2023-09-13 13:18:27

by Shrikanth Hegde

[permalink] [raw]
Subject: Re: [PATCH v2] sched/topology: remove sysctl_sched_energy_aware depending on the architecture



On 9/7/23 4:04 PM, Pierre Gondois wrote:
> Hello Shrikanth,
>
> On 9/6/23 13:35, Shrikanth Hegde wrote:
>>
>>
>> On 9/5/23 7:33 PM, Pierre Gondois wrote:
>>> Hello Shrikanth,
>>> I tried the patch (on a platform using the cppc_cpufreq driver). The
>>> platform
>>> normally has EAS enabled, but the patch removed the sched_energy_aware
>>> sysctl.
>>> It seemed the following happened (in the below order):
>>>
>>> 1. sched_energy_aware_sysctl_init()
>>> Doesn't set sysctl_sched_energy_aware as cpufreq_freq_invariance
>>> isn't set
>>> and arch_scale_freq_invariant() returns false
>>>
>>> 2. cpufreq_register_driver()
>>> Sets cpufreq_freq_invariance during cpufreq initialization
>>> sched_energy_set()
>>>
>>> 3. sched_energy_set()
>>> Is called with has_eas=0 since build_perf_domains() doesn't see the
>>> platform
>>> as EAS compatible. Indeed sysctl_sched_energy_aware=0.
>>> So with sysctl_sched_energy_aware=0 and has_eas=0, sched_energy_aware
>>> sysctl
>>> is not enabled even though EAS should be possible.
>>>
>>>
>>> On 9/1/23 08:52, Shrikanth Hegde wrote:
>>>> Currently sysctl_sched_energy_aware doesn't alter the said behaviour on
>>>> some of the architectures. IIUC its meant to either force rebuild the
>>>> perf domains or cleanup the perf domains by echoing 1 or 0
>>>> respectively.
>>>
>>> There is a definition of the sysctl at:
>>> Documentation/admin-guide/sysctl/kernel.rst::sched_energy_aware
>> [...]
>>>>
>>>>
>>>> +static unsigned int sysctl_sched_energy_aware;
>>>> +static struct ctl_table_header *sysctl_eas_header;
>>>
>>> The variables around the presence/absence of EAS are:
>>> - sched_energy_present:
>>> EAS is up and running
>>>
>>> - sysctl_sched_energy_aware:
>>> The user wants to use EAS (or not). Doesn't mean EAS can run on the
>>> platform.
>>>
>>> - sched_energy_set/partition_sched_domains_locked's "has_eas":
>>> Local variable. Represent whether EAS can run on the platform.
>>>
>>> IMO it would be simpler to (un)register sched_energy_aware sysctl
>>> in partition_sched_domains_locked(), based on the value of "has_eas".
>>> This would allow to let all the logic as it is right now, inside
>>> build_perf_domains(), and then advertise sched_energy_aware sysctl
>>> if EAS can run on the platform.
>>> sched_energy_aware_sysctl_init() would be deleted then.
>>>
>>>
>> yes. that is true. and there is no variable which holds the info if
>> the system
>> is capable of EAS.
★ ★ ★
:: PROMPT ::
Please continue the mailing-list reply about the sched_energy_aware patch, picking up right after its last sentence.

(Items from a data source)
★ ★ ★
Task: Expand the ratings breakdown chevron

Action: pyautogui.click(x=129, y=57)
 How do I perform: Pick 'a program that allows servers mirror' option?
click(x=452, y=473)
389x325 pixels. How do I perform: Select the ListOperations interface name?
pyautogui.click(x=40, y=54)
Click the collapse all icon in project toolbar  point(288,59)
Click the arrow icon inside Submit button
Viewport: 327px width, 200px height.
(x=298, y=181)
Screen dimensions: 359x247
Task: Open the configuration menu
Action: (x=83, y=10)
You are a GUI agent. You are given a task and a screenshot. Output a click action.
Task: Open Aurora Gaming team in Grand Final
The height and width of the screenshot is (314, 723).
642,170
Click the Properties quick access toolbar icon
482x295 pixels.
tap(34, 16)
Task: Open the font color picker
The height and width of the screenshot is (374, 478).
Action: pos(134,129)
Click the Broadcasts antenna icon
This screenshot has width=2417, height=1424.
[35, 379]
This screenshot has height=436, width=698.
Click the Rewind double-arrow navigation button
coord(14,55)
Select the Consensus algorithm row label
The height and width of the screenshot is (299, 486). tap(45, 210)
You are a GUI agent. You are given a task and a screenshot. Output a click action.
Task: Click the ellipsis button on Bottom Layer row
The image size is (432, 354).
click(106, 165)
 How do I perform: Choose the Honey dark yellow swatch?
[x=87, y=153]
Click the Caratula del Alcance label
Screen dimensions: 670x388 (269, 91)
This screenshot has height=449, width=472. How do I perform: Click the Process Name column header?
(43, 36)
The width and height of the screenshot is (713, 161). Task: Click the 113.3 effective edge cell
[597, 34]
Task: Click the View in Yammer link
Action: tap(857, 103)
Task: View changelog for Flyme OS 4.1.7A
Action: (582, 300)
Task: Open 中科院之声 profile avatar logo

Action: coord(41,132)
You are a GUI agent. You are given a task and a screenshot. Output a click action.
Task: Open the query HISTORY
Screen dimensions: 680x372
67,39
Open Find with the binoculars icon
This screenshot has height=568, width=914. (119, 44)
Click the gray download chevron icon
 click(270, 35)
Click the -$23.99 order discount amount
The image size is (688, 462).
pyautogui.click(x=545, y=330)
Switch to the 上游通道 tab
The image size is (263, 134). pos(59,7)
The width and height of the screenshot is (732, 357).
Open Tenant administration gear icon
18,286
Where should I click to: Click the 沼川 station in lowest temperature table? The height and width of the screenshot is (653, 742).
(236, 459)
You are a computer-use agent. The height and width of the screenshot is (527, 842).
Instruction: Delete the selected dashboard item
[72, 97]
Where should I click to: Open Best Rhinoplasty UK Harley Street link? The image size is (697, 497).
★ ★ ★
:: WRITTEN ANSWER ::
>>
>> Retrospecting, the reason for starting this patch series was this,
>> sysctl_sched_energy_aware didnt make sense on power10 platform since it
>> has SMT and symmetric CPU capacities.  with current code writing 1 to
>> it cause rebuild of sched domains but EAS wouldn't be possible.
>>
>>
>> Possible Approaches:
>>
>> 1.
>> Make this sysctl write as NOP if the platform doesn't has EAS
>> capabilities at
>> the moment.  Do those checks in sched_energy_aware_handler before
>> handling  the
>> change in value. Return EINVAL.  And Update sysctl description that on
>> such
>> platforms value change is NOP. Relatively simpler change.
>>
>> 2.
>> Current patch approach, remove the sysctl completely on non supported
>> architectures and re-enable it if the system becomes capable of doing
>> EAS.
>> With the current patch, instead of using sched_energy_update, use another
>> variable called sched_energy_change_in_sysctl(maybe different name). 
>> I think
>> that would handle all the cases. Another variable can be avoided by
>> encoding
>> the info in sysctl_sched_energy_aware itself in the handler call,
>> since it
>> takes only 1 or 0 as the value. upper bits are free to use. update the
>> sysctl
>> as well with this behavior. plus minor cleanup to remove the init of
>> sysctl.
>>
>
> FWIW I think it makes more sense to remove the sysctl if EAS isn't
> possible on
> the platform, as this patch intends to do.
> From a code perspective I m not sure I follow exactly your intend. I can
> test
> your v3 if necessary,
>

Hi Pierre,

Just sent out v3 of the series.
https://lore.kernel.org/lkml/[email protected]/

It would really help if you can test this out. I don't have system where EAS can be
enabled at the moment.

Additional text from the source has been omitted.